A component rotates around all 3 axes using a gimbal system (3 nested rotations).

**Parameters:**
* `label` (str): Joint label.
* `to_part` (Union[Solid, Compound], optional): Object to attach joint to.
* `joint_location` (Location): Global location of joint.
* `angular_range` (tuple[tuple[float, float], ...], optional): X, Y, Z angle (min, max) pairs. Defaults to `((0, 360), (0, 360), (0, 360))`.
* `angle_reference` (Plane, optional): Plane relative to part defining zero degrees of rotation. Defaults to `Plane.XY`.

**Variables:**
* `relative_location` (Location): Joint location relative to bound part.
* `angular_range` (tuple): X, Y, Z angle (min, max) pairs.
* `angle_reference` (Plane): Plane relative to part defining zero degrees.

---

#### Methods

**`connect_to`**

```python
connect_to(other: RigidJoint, *, angles: Rotation | tuple[float, float, float] | None = None)
```

Connect `BallJoint` and `RigidJoint`.

* **Parameters:**
    * `other` (RigidJoint): Joint to connect to.
    * `angles` (RotationLike, optional): Angles about axes in degrees.
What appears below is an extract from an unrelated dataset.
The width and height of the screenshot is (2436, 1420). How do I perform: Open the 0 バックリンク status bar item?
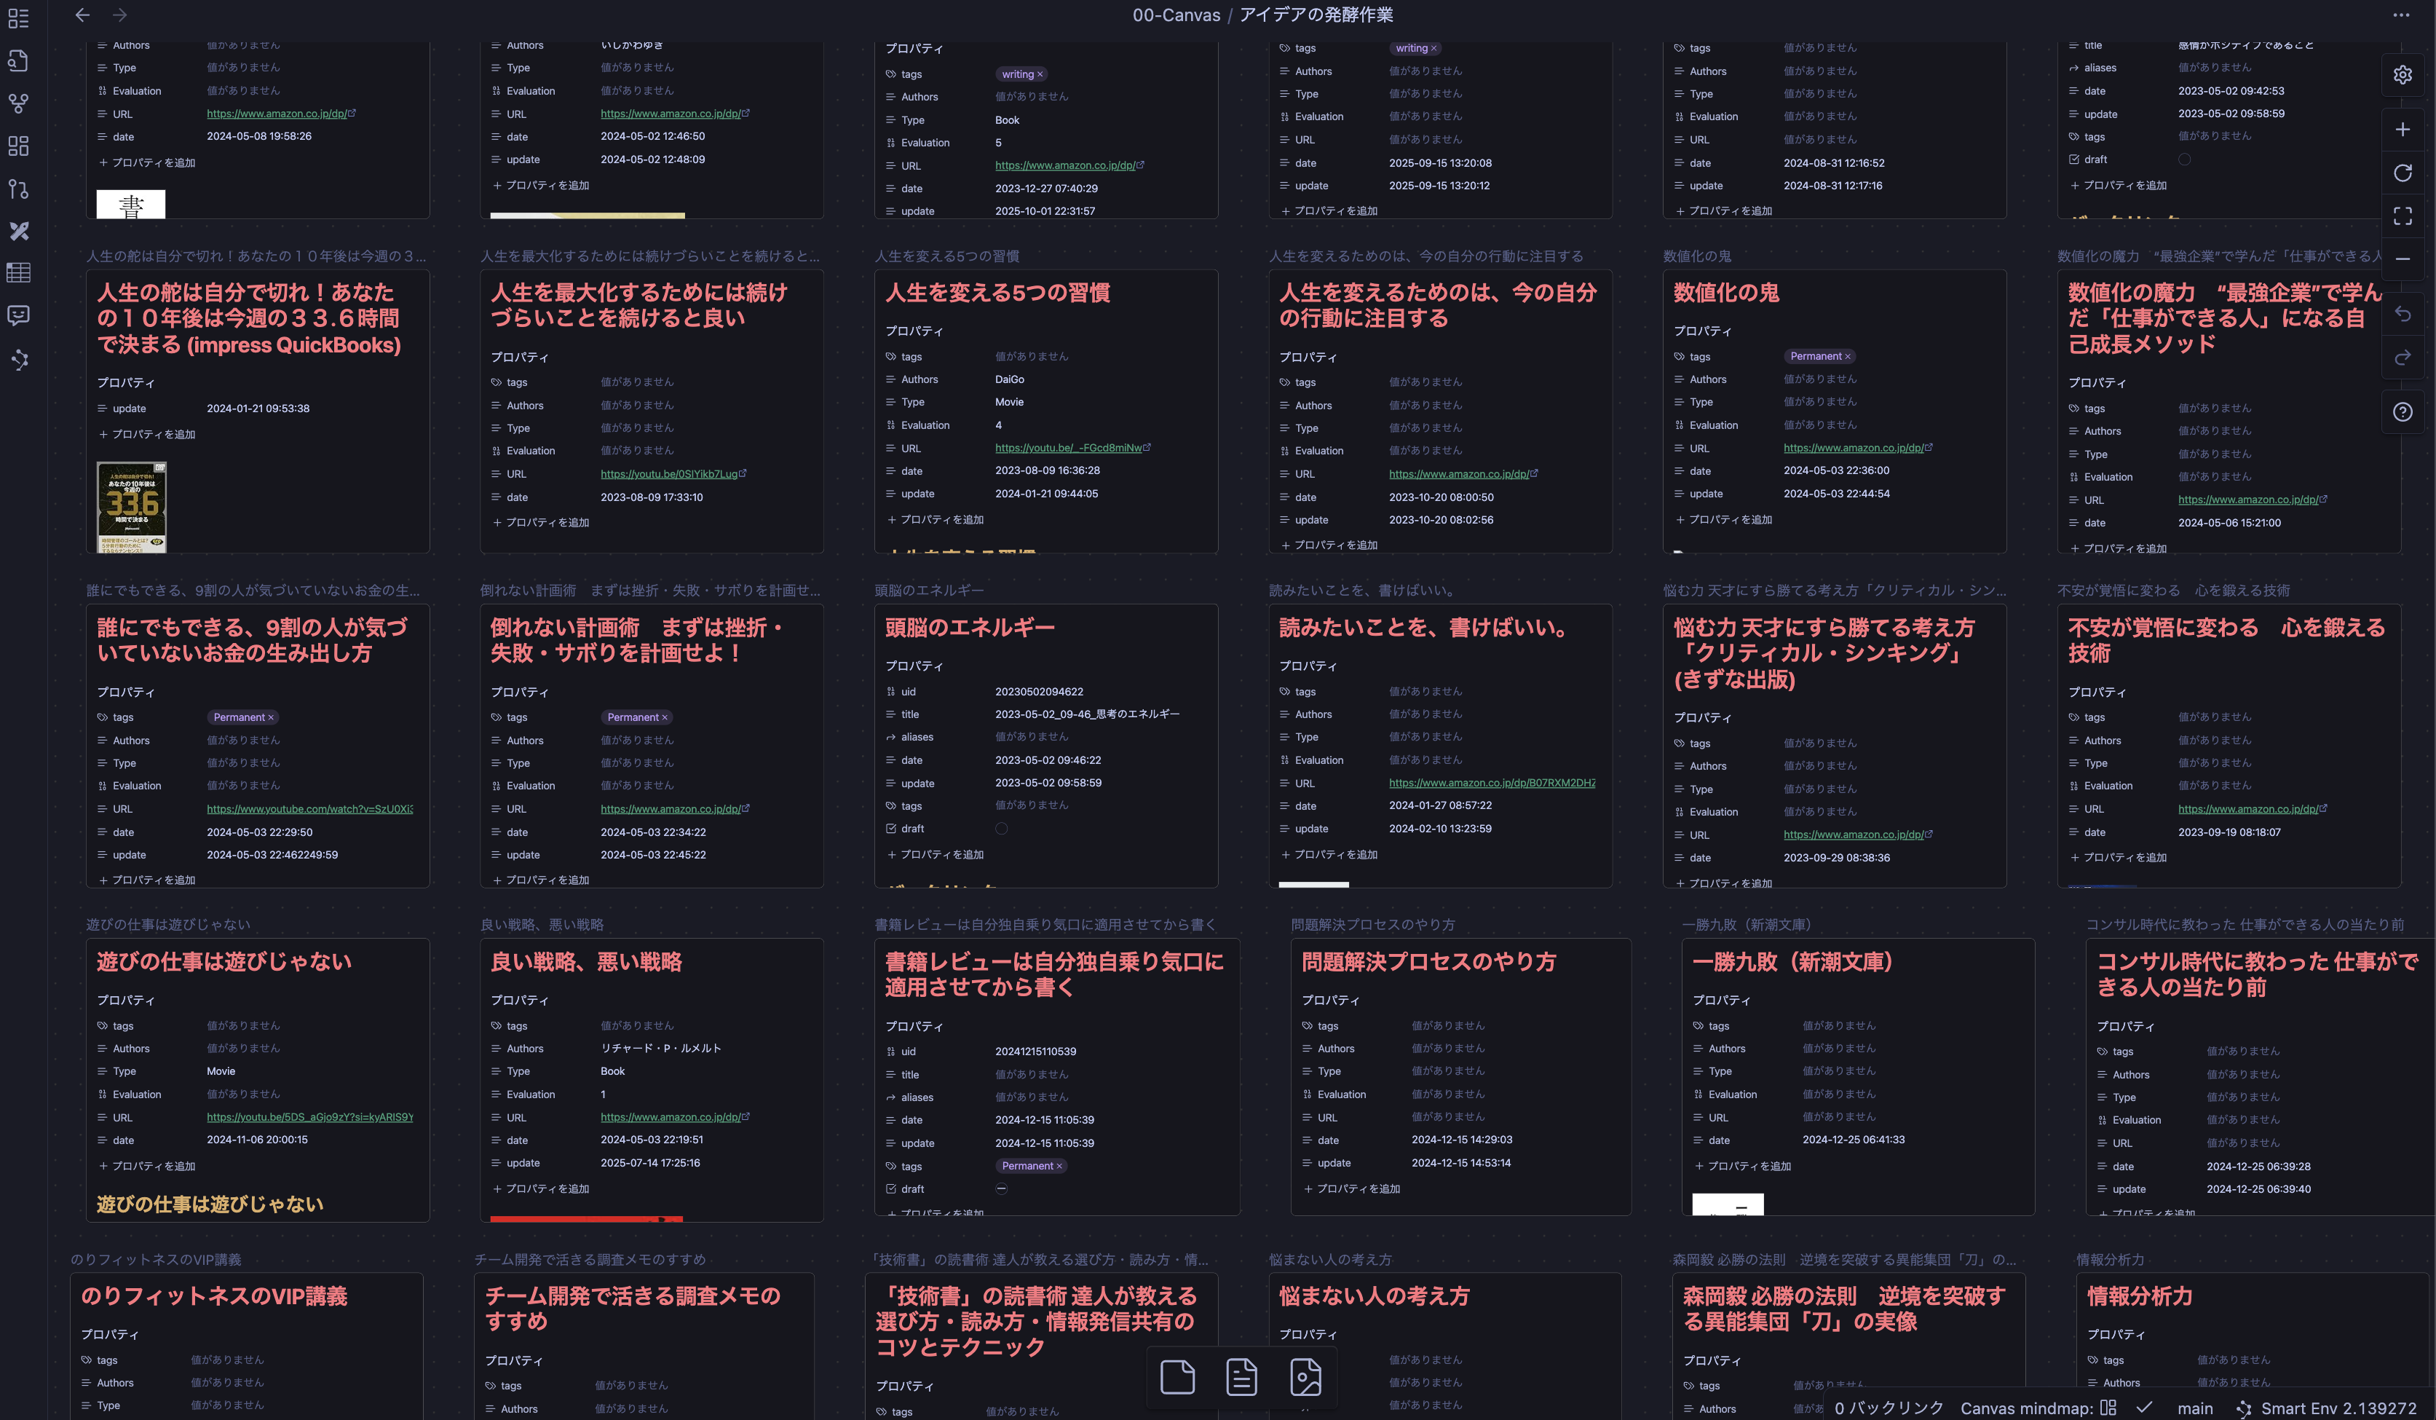(x=1888, y=1408)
Defaults to range minimums.
* **Raises:**
    * `TypeError`: Invalid other joint type.
    * `ValueError`: If angles are out of range.

**`relative_to`**

```python
relative_to(other: RigidJoint, *, angles: Rotation | tuple[float, float, float] | None = None)
```

Return the relative location from this joint to the `RigidJoint` of another object.

* **Parameters:**
    * `other` (RigidJoint): Joint to connect to.
    * `angles` (RotationLike, optional): Angles about axes in degrees. Defaults to range minimums.
* **Raises:**
    * `TypeError`: Invalid other joint type.
    * `ValueError`: If angles are out of range.

---

#### Properties

* **`location`**: `Location`
    * Location of joint.
* **`symbol`**: `Compound`
    * A CAD symbol representing joint as bound to part.